# PROVIDED RECORDS start

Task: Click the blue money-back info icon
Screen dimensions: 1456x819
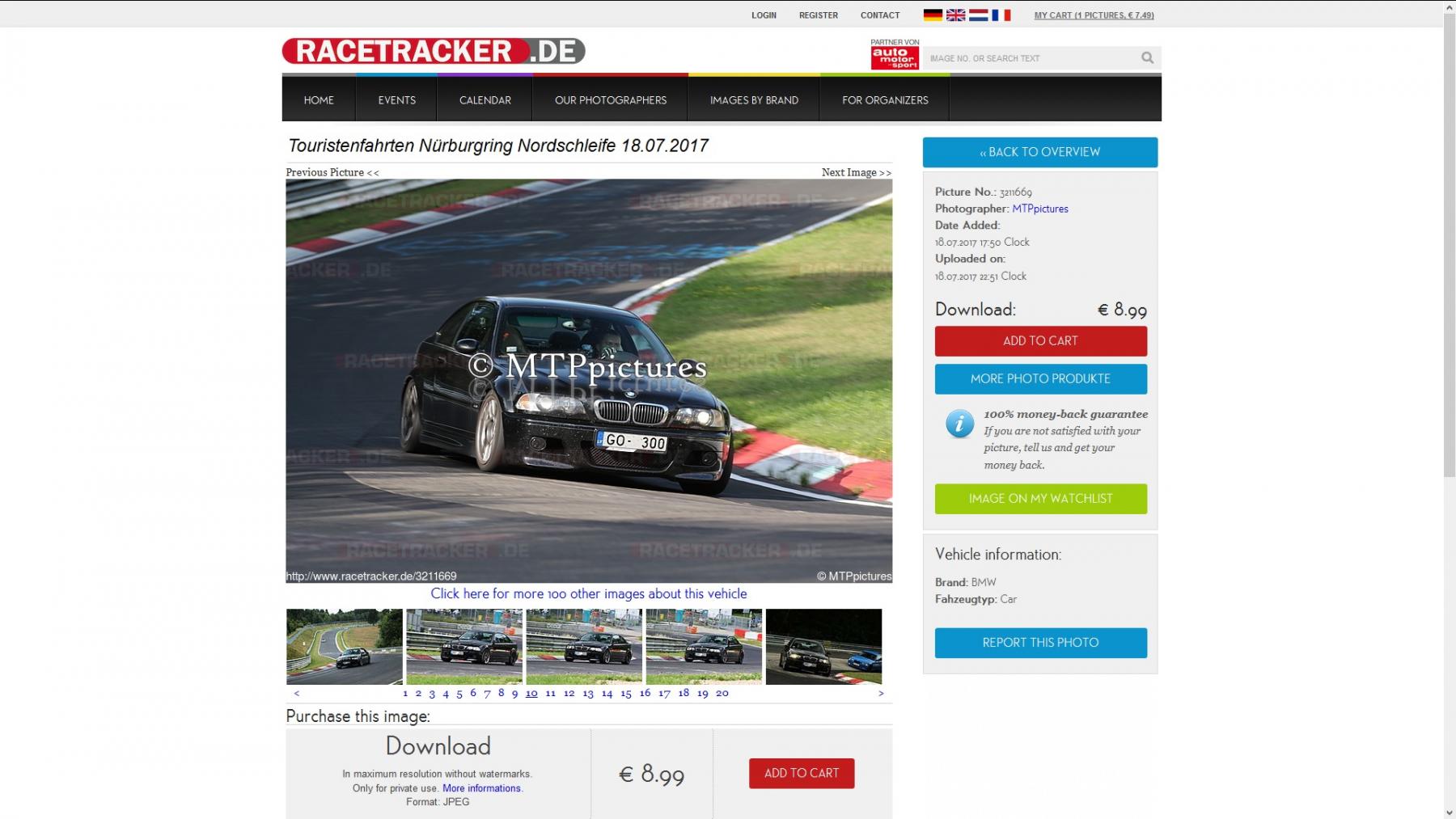Action: pyautogui.click(x=959, y=423)
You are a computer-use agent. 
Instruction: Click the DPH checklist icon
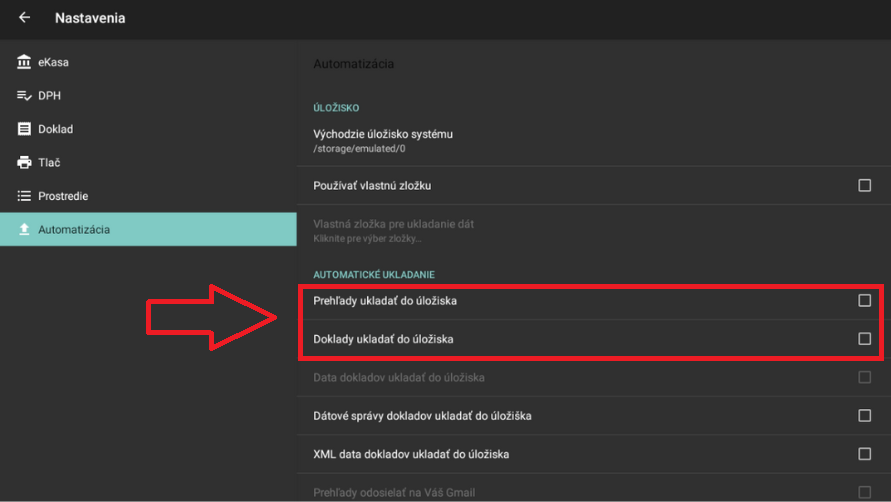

# PROVIDED RECORDS end

§ THE PROBLEM
Reproduce the data above with "icon" switched to "button" everywhere and nothing else altered, omitting the pictures.

§ WORKED ANSWER
Task: Click the blue money-back info button
Screen dimensions: 1456x819
Action: pyautogui.click(x=959, y=423)
You are a computer-use agent. 
Instruction: Click the DPH checklist button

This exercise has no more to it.